Saved entries:

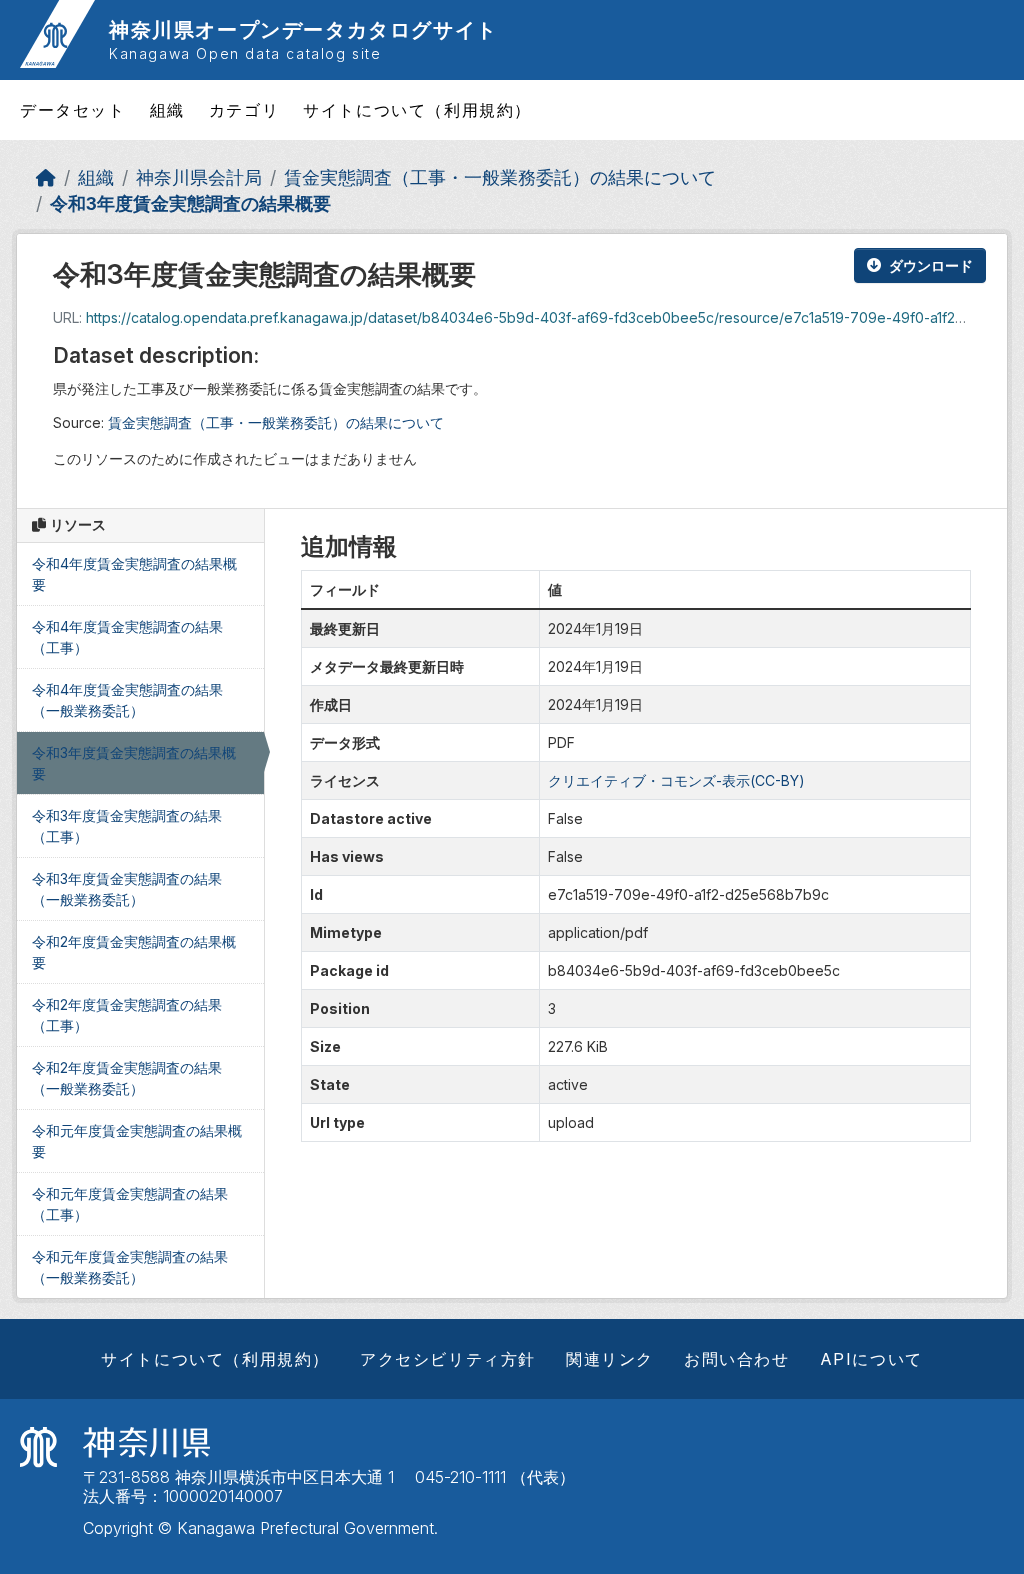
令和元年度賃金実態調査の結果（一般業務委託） (130, 1267)
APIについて (871, 1359)
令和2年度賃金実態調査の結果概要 (134, 952)
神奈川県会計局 (199, 177)
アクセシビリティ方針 (448, 1359)
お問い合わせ (737, 1359)
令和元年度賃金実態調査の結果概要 (137, 1141)
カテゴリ (244, 110)
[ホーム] (46, 177)
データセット (73, 110)
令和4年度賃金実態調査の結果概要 (134, 574)
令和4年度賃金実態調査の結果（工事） (127, 637)
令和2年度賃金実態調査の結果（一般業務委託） (127, 1078)
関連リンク (610, 1359)
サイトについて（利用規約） (417, 110)
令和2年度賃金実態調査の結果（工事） (127, 1015)
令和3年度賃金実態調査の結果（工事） (127, 826)
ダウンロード (931, 265)
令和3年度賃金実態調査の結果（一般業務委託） (127, 889)
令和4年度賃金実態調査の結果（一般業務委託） (127, 700)
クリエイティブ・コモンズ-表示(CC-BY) (676, 780)
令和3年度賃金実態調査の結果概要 (190, 203)
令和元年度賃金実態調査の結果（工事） (130, 1204)
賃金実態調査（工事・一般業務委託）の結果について (500, 177)
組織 (167, 110)
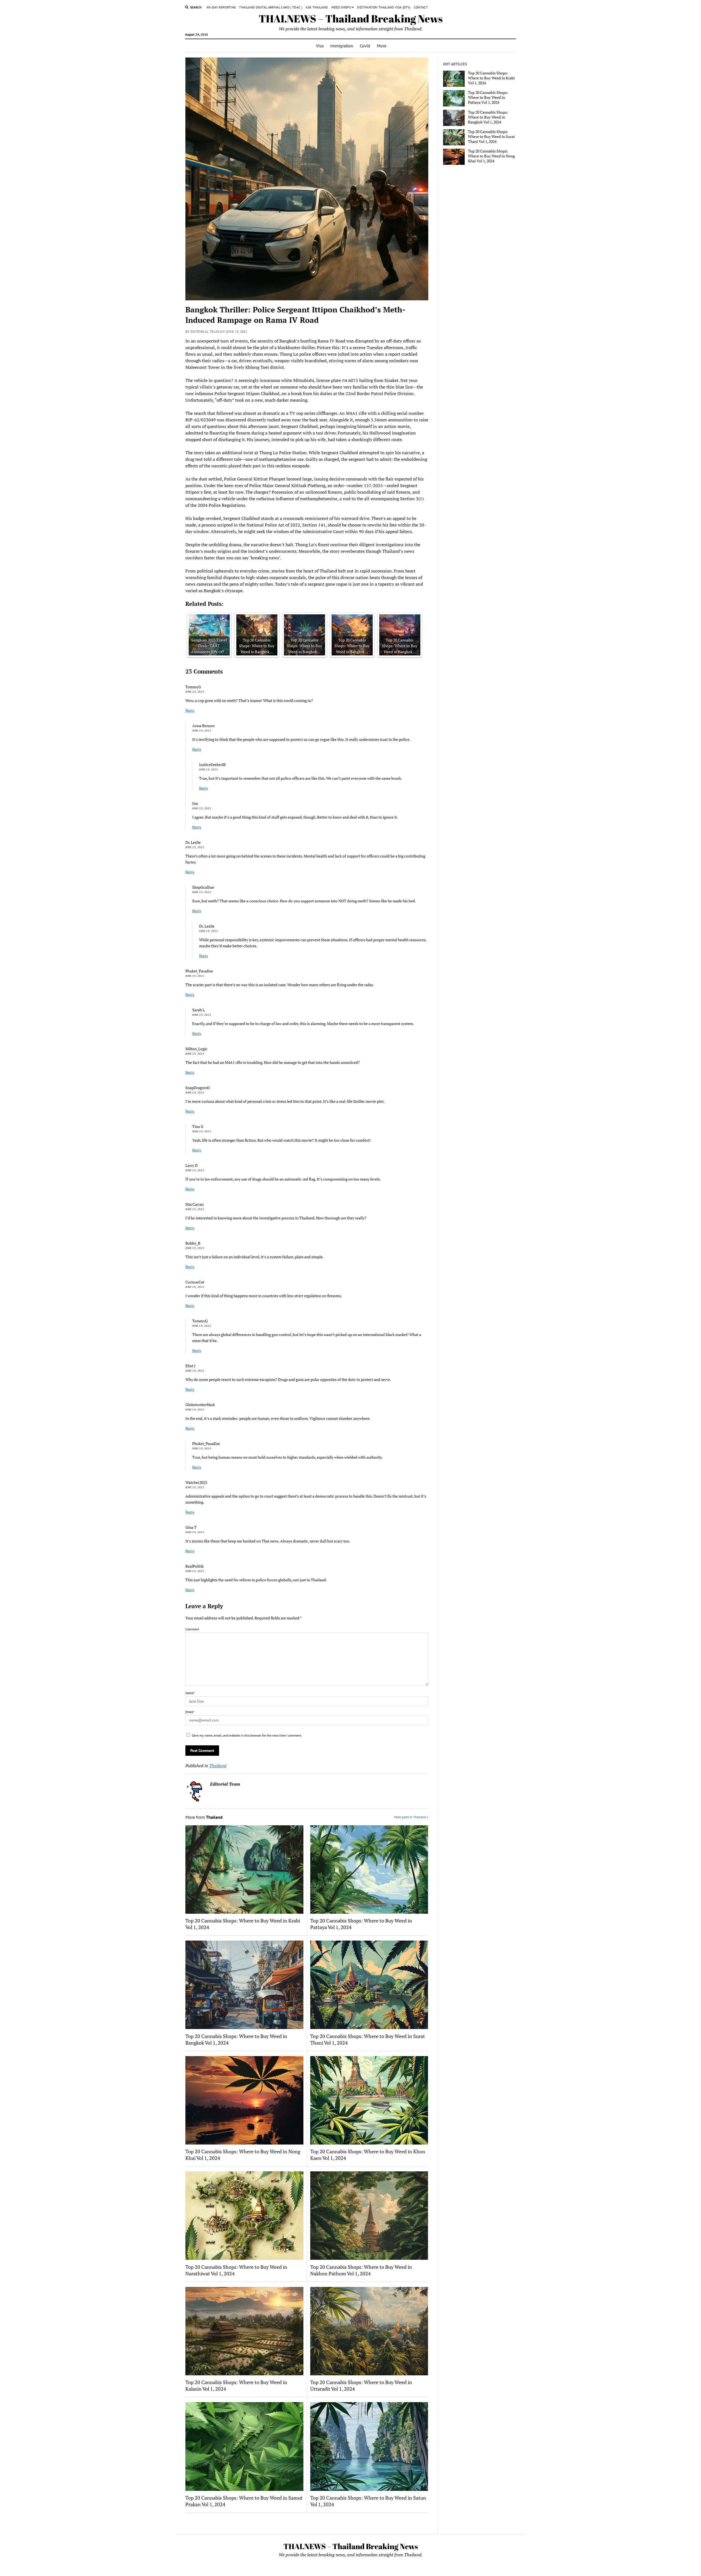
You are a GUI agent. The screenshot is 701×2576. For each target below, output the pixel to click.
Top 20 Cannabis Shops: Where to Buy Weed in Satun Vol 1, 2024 (368, 2501)
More (381, 45)
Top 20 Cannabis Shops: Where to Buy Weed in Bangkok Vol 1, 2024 (236, 2039)
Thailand (217, 1766)
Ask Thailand (317, 7)
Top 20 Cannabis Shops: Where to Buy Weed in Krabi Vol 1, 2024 (242, 1923)
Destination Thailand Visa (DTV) (383, 7)
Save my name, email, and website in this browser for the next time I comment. (247, 1735)
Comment (192, 1629)
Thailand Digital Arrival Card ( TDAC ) (270, 7)
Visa (320, 45)
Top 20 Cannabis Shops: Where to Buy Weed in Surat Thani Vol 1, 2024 (367, 2039)
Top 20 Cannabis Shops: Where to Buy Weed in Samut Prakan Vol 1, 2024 (244, 2501)
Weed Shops (341, 7)
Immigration (341, 45)
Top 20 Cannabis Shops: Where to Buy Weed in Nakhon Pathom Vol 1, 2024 (361, 2270)
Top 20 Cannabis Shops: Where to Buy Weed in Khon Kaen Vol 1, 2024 (367, 2154)
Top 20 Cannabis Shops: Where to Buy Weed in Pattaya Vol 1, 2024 (361, 1923)
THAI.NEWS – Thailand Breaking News (351, 18)
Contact (421, 7)
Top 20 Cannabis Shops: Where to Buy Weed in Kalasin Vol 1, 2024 (236, 2385)
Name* (190, 1693)
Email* (189, 1712)
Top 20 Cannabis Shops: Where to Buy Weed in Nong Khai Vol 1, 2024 (242, 2154)
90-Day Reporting (221, 7)
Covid (365, 45)
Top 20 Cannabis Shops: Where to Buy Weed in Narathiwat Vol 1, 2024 (236, 2270)
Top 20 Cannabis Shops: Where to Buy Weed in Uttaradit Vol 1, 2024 (361, 2385)
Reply (189, 710)
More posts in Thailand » (411, 1817)
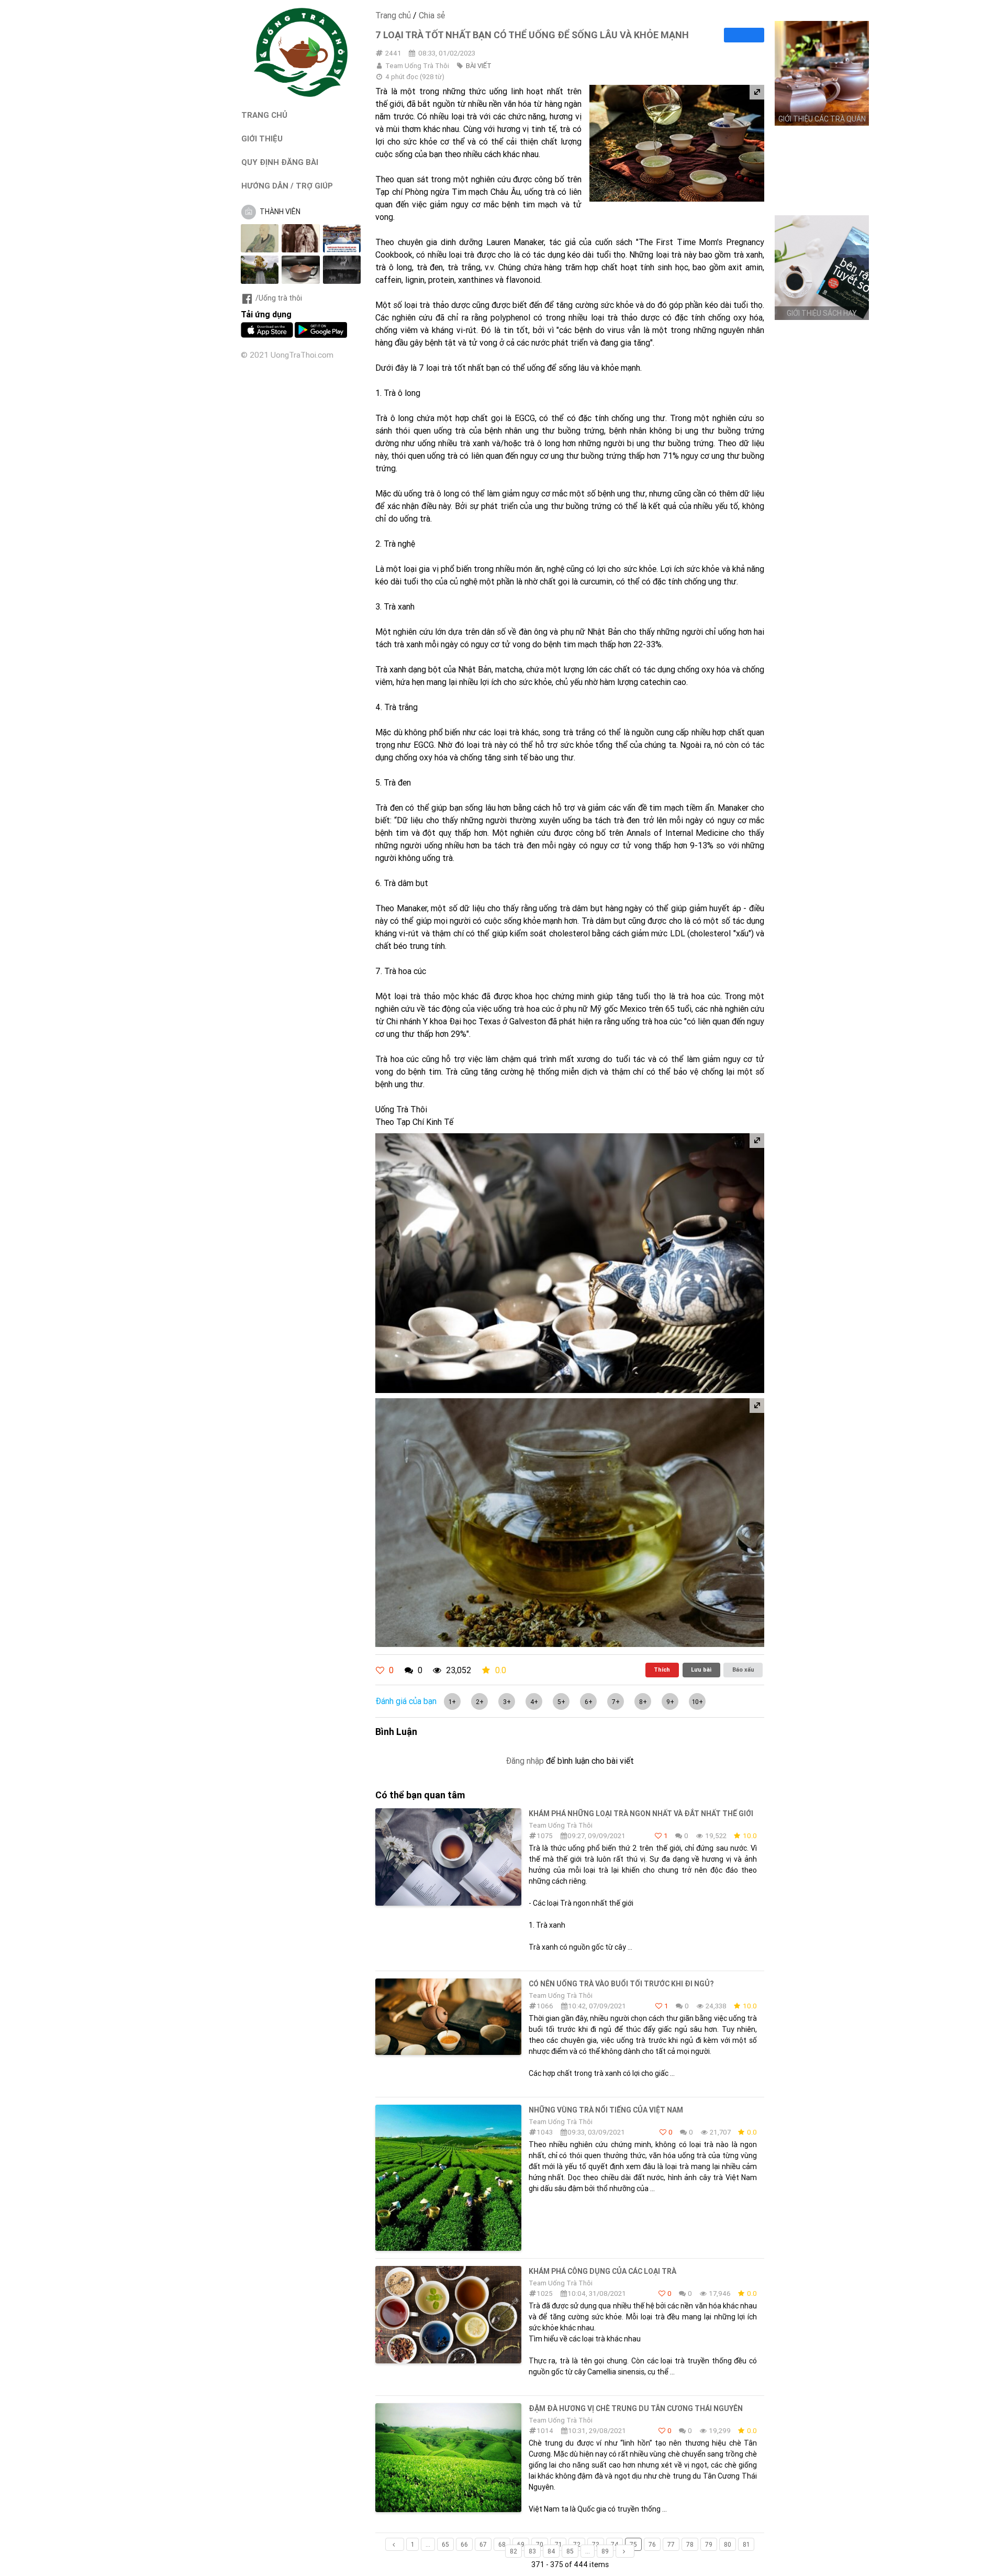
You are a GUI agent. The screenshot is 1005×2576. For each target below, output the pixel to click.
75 (633, 2544)
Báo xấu (743, 1669)
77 (671, 2544)
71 (558, 2544)
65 (445, 2544)
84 (551, 2551)
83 (532, 2551)
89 (605, 2551)
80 (727, 2544)
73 (595, 2544)
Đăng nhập (525, 1760)
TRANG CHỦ (264, 115)
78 (690, 2544)
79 (708, 2544)
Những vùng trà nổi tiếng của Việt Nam (606, 2110)
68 (502, 2544)
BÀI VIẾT (479, 65)
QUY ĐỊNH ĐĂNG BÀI (279, 162)
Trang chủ (393, 15)
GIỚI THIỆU (262, 138)
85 (570, 2551)
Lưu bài (701, 1669)
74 (614, 2544)
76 (652, 2544)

HOW TO COMPLETE THIS TASK: With pictures omitted, repeat the entries above word for word from the line holding "令和2年度賃金実態調査の結果（一般業務委託） (127, 1078)" down to the line holding "You are a GUI agent. The screenshot is 1005×2576.", keeping both of those lines.

RESULT OF THE EXERCISE:
令和2年度賃金実態調査の結果（一般業務委託） (127, 1078)
関連リンク (610, 1359)
サイトについて（利用規約） (417, 110)
令和2年度賃金実態調査の結果（工事） (127, 1015)
令和3年度賃金実態調査の結果（工事） (127, 826)
ダウンロード (931, 265)
令和3年度賃金実態調査の結果（一般業務委託） (127, 889)
令和4年度賃金実態調査の結果（一般業務委託） (127, 700)
クリエイティブ・コモンズ-表示(CC-BY) (676, 780)
令和3年度賃金実態調査の結果概要 (190, 203)
令和元年度賃金実態調査の結果（工事） (130, 1204)
賃金実態調査（工事・一般業務委託）の結果について (500, 177)
組織 (167, 110)
You are a GUI agent. The screenshot is 701×2576. For each target below, output the pixel to click.
Top 20 Cannabis Shops: Where to Buy Weed in Satun Vol 1, 2024 (368, 2501)
More (381, 45)
Top 20 Cannabis Shops: Where to Buy Weed in Bangkok Vol 1, 2024 (236, 2039)
Thailand (217, 1766)
Ask Thailand (317, 7)
Top 20 Cannabis Shops: Where to Buy Weed in Krabi Vol 1, 2024 (242, 1923)
Destination Thailand Visa (DTV) (383, 7)
Save my name, email, and website in this browser for the next time I comment. (247, 1735)
Comment (192, 1629)
Thailand Digital Arrival Card ( TDAC ) (270, 7)
Visa (320, 45)
Top 20 Cannabis Shops: Where to Buy Weed in Surat Thani Vol 1, 2024 (367, 2039)
Top 20 Cannabis Shops: Where to Buy Weed in Samut Prakan Vol 1, 2024 (244, 2501)
Weed Shops (341, 7)
Immigration (341, 45)
Top 20 Cannabis Shops: Where to Buy Weed in Nakhon Pathom Vol 1, 2024 (361, 2270)
Top 20 Cannabis Shops: Where to Buy Weed in Khon Kaen Vol 1, 2024 (367, 2154)
Top 20 Cannabis Shops: Where to Buy Weed in Pattaya Vol 1, 2024 (361, 1923)
THAI.NEWS – Thailand Breaking News (351, 18)
Contact (421, 7)
Top 20 Cannabis Shops: Where to Buy Weed in Kalasin Vol 1, 2024 (236, 2385)
Name* (190, 1693)
Email* (189, 1712)
Top 20 Cannabis Shops: Where to Buy Weed in Nong Khai Vol 1, 2024 (242, 2154)
90-Day Reporting (221, 7)
Covid (365, 45)
Top 20 Cannabis Shops: Where to Buy Weed in Narathiwat Vol 1, 2024 (236, 2270)
Top 20 Cannabis Shops: Where to Buy Weed in Uttaradit Vol 1, 2024 (361, 2385)
Reply (189, 710)
More posts in Thailand » (411, 1817)
You are a GUI agent. The screenshot is 1005×2576. For each target below, output the pixel to click.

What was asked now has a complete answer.